La estrategia de producción de Volkswagen atraviesa una transformación radical ante la creciente presión competitiva del sector automotriz global. Oliver Blume, director ejecutivo del grupo, ha confirmado que la compañía está evaluando seriamente la posibilidad de exportar vehículos fabricados en China hacia mercados estratégicos como Europa, Latinoamérica, África y el sudeste asiático. Esta decisión, aunque aún bajo análisis, responde a la necesidad imperativa de mejorar los márgenes de beneficio —actualmente situados en un ajustado 4.3%— y optimizar la capacidad productiva de la marca frente a nuevos rivales chinos.

El exceso de capacidad productiva y los aranceles internacionales han forzado al gigante alemán a repensar su logística global. Ante la reducción de su capacidad instalada en un millón de unidades, Volkswagen busca aprovechar las ventajas competitivas de sus plantas en Asia. Modelos disruptivos como el SUV ID. Aura (desarrollado con FAW) y el sedán ID. Unyx 09 (en colaboración con Xpeng) son los candidatos principales para liderar esta incursión. Estos autos eléctricos destacan por una oferta tecnológica superior y un rendimiento optimizado, atributos que la marca considera clave para cubrir segmentos donde actualmente no tienen presencia.

Latinoamérica se mantiene como una región de alta prioridad en este plan de expansión intercontinental. Recientes avistamientos de modelos de origen chino saliendo de plantas de la región han alimentado las especulaciones sobre su inminente comercialización en mercados como México. Blume ha reiterado que la compañía prioriza el despliegue de su catálogo chino en mercados emergentes, donde la demanda de vehículos eléctricos con una relación precio-valor competitiva es cada vez más agresiva, permitiendo a la marca recuperar el terreno perdido ante las firmas chinas.

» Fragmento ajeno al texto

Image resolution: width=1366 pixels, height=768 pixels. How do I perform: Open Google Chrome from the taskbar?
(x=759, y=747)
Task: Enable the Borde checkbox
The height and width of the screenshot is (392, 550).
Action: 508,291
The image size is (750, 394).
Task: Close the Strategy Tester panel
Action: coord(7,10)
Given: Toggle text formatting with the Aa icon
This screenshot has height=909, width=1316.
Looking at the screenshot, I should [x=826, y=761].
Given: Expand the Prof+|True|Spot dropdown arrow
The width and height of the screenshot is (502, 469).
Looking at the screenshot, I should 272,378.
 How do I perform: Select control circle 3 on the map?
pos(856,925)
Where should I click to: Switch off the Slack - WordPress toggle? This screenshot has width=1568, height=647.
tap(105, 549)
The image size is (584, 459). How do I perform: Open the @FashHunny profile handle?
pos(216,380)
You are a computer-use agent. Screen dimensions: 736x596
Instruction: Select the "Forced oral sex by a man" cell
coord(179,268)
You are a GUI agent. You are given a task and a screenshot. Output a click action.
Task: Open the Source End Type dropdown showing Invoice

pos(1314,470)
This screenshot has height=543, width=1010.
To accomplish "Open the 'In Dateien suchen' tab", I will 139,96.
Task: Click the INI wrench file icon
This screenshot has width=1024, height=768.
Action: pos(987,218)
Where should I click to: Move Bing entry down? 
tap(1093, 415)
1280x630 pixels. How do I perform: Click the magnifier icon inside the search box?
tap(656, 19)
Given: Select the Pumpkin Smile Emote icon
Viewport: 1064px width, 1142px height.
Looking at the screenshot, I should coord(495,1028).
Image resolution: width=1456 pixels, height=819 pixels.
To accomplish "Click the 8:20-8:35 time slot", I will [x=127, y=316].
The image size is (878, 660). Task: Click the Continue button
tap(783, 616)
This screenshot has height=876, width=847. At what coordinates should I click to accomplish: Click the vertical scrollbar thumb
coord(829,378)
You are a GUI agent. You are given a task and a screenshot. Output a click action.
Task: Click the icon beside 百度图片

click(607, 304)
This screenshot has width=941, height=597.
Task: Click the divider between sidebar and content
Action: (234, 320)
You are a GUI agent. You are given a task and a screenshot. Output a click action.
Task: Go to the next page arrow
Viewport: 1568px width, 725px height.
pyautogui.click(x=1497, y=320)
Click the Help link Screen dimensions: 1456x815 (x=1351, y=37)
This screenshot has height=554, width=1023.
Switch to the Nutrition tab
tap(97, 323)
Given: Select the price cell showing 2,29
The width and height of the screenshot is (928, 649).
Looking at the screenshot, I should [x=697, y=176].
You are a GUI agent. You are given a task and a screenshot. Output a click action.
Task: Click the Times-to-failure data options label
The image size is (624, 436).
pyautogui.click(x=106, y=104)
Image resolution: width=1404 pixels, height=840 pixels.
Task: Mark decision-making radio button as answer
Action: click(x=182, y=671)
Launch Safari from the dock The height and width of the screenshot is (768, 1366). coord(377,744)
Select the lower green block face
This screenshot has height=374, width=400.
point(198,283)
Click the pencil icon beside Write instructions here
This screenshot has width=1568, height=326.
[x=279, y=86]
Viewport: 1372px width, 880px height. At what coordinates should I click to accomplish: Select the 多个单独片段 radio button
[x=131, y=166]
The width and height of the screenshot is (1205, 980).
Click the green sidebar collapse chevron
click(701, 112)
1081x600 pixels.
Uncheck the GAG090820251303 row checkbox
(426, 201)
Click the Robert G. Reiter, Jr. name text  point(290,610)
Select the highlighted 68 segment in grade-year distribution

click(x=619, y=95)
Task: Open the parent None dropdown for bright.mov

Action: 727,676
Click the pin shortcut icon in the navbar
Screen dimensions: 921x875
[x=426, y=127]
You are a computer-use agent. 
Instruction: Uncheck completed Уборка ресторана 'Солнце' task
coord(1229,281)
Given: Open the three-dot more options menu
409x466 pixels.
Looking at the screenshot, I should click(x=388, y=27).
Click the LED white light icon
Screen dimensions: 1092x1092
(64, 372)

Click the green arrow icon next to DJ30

Cualquier movimiento definitivo dependerá estrictamente de factores logísticos, aranceles y la viabilidad del mercado europeo. Aunque la idea de vender "autos chinos de VW" en el Viejo Continente es un tema controvertido, la cúpula directiva sostiene que es un paso lógico para el futuro próximo. Por ahora, Volkswagen sigue evaluando qué productos encajan mejor bajo sus estándares de calidad, preparando el terreno para una nueva era donde la fabricación global y la colaboración tecnológica definirán el rumbo del grupo en los años venideros.